Reputation: 59
I am reading a CSV file from a remote location(ftp) and file has an invalid number of columns.
Steam is not progressing when such rows encountered in the file. I need to skip them with an error message and proceed.
Here is what I have tried, Supervision strategy is not working.
source.via(CsvParsing.lineScanner() .withAttributes(ActorAttributes.supervisionStrategy(throwable -> Supervision.resume())))
I need to skip invalid row with an error message and proceed.
Sample Data: My Csv has 5 fields in each row.
1281,Export - Product Search Tags,0,Id,20
1282,Export - Product Search Tags,1,Id,10
1283,Export - Product Search Tags,2,Value,100
If I remove the last field in the 2nd row (i.e. 10).
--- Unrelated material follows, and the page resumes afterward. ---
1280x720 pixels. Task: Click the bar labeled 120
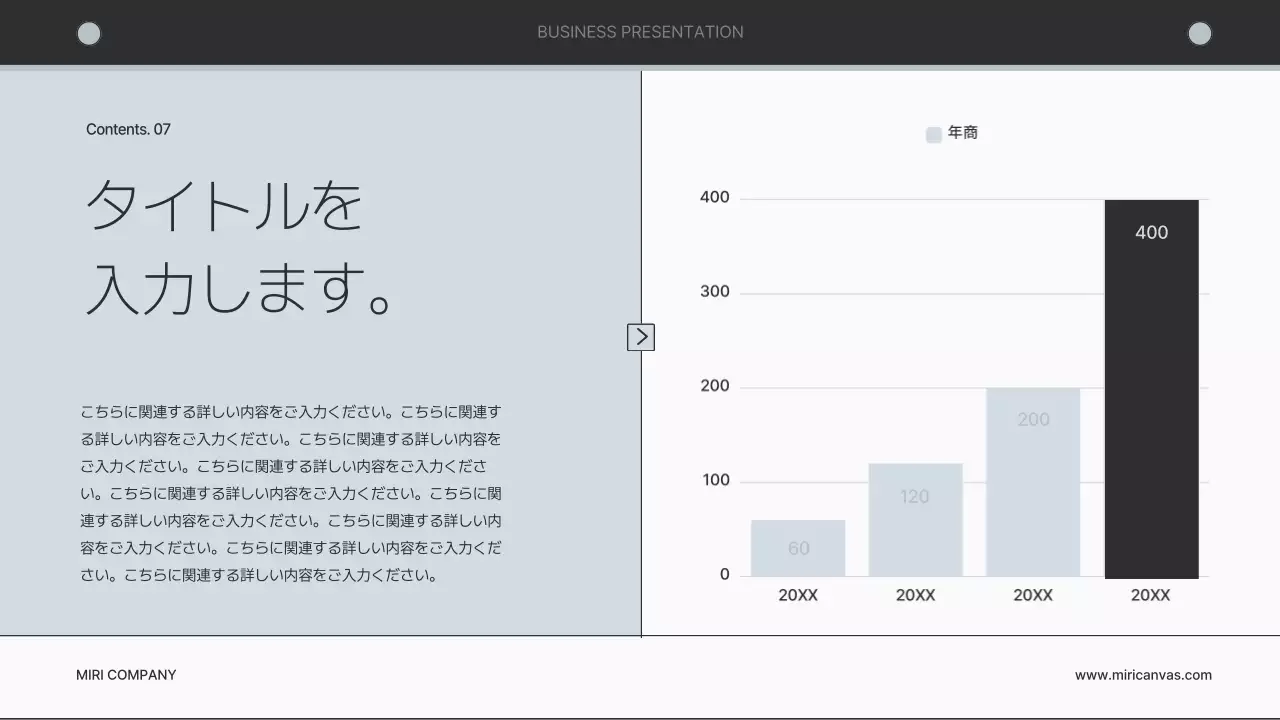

Then the stream will fail, it won't read the next line.
Upvotes: 0
Views: 620
Reputation: 718
CsvParsing doesn't seem to have support for Actor supervision.
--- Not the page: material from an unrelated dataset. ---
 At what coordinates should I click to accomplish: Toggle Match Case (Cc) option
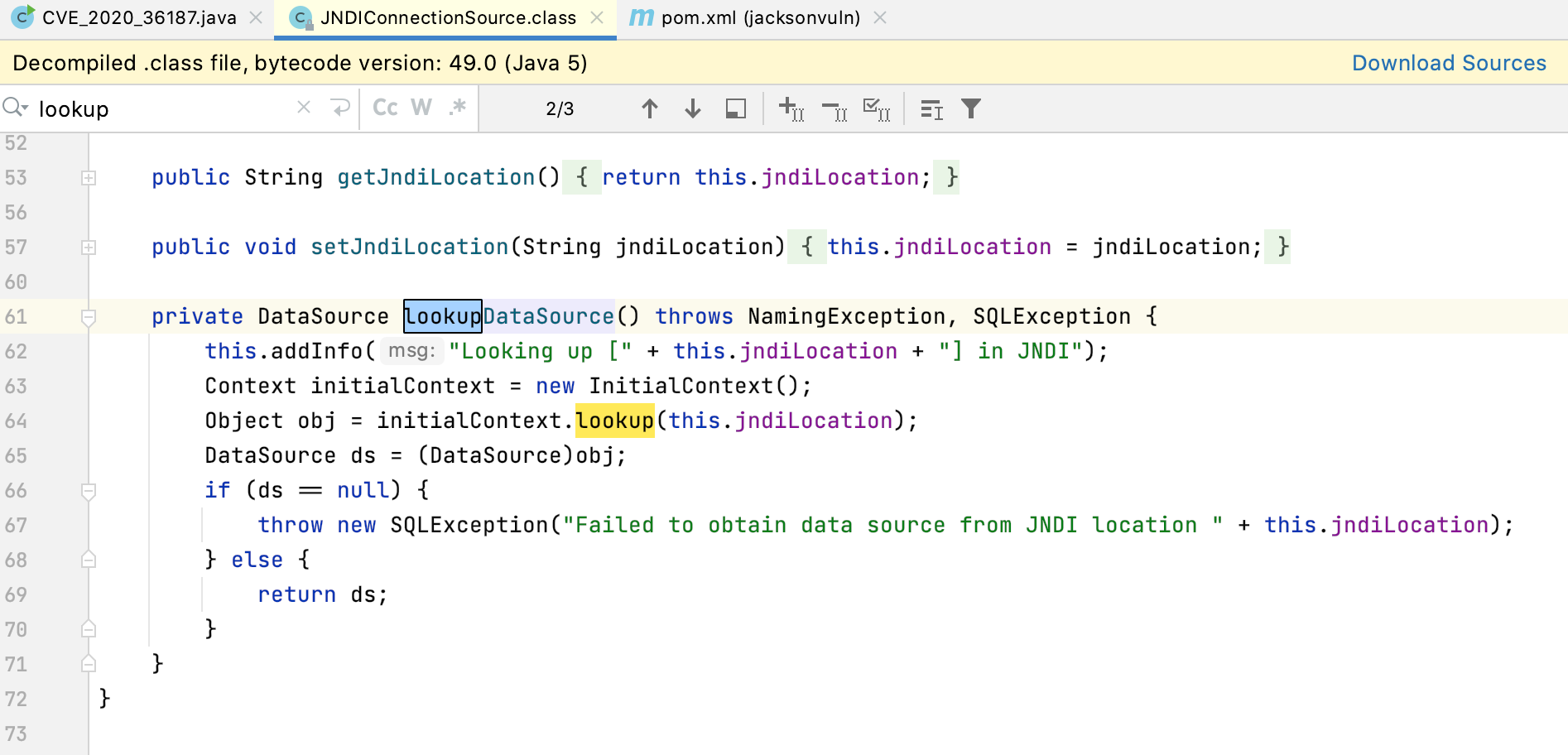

This is how the data is structured, see docs:
Field Delimiter - separates the columns from each other (e.g. , or ;)
Quote - marks columns that may contain other structuring characters (such as Field Delimiters or line break) (e.g. ")
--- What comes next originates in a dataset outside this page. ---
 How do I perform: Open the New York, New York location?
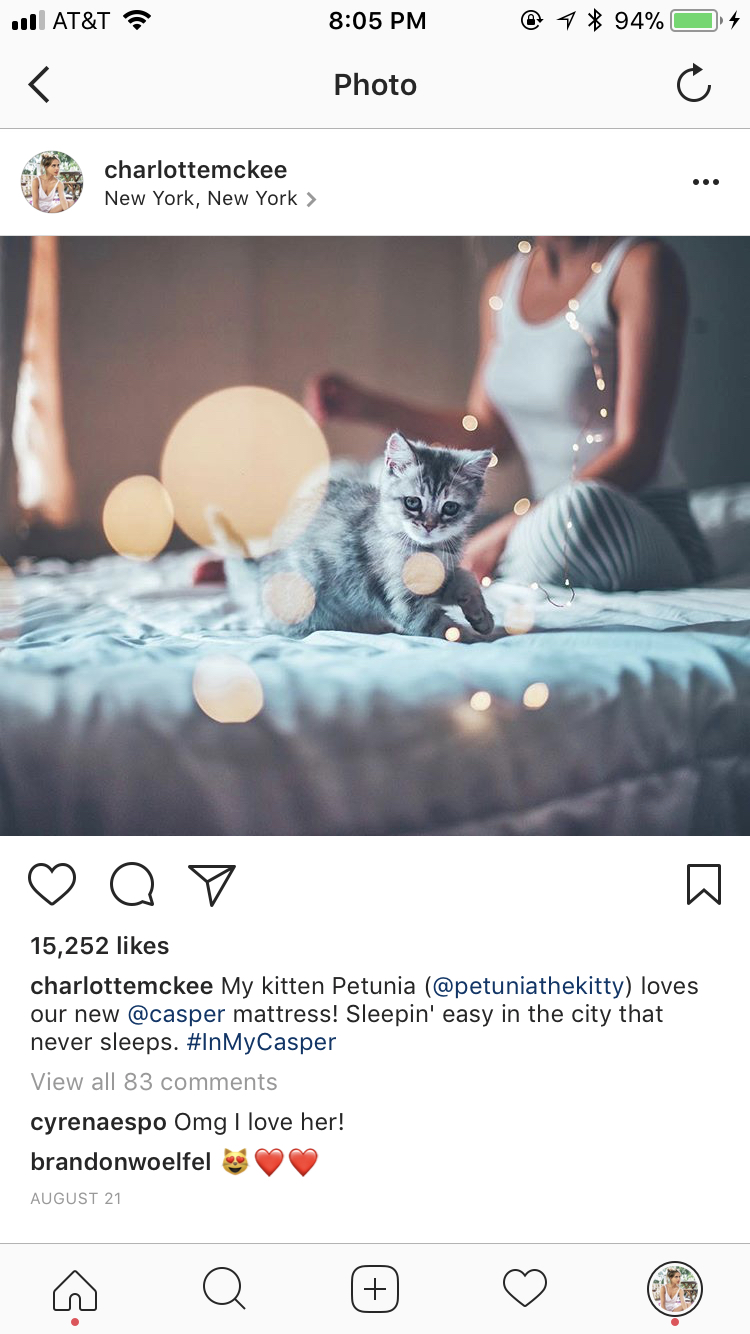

Escape Character - used to escape Field Delimiters in columns (e.g. \)
Lines are separated by either Line Feed (\n = ASCII 10) or Carriage Return and Line Feed (\r = ASCII 13 + \n = ASCII 10).
In this case we expect the stream to fail with MalformedCsvException in the following cases, see internal CsvParser.scala class
1. Wrong escaping
2. No line end after the delimiter or when maximum line end is reached
3. No delimiter or end of line when quote end is reached
4. Unclosed quote
Please check when column is removed that none of these conditions are violated, and add the error the stream fails with to make the question more descriptive.
Upvotes: 2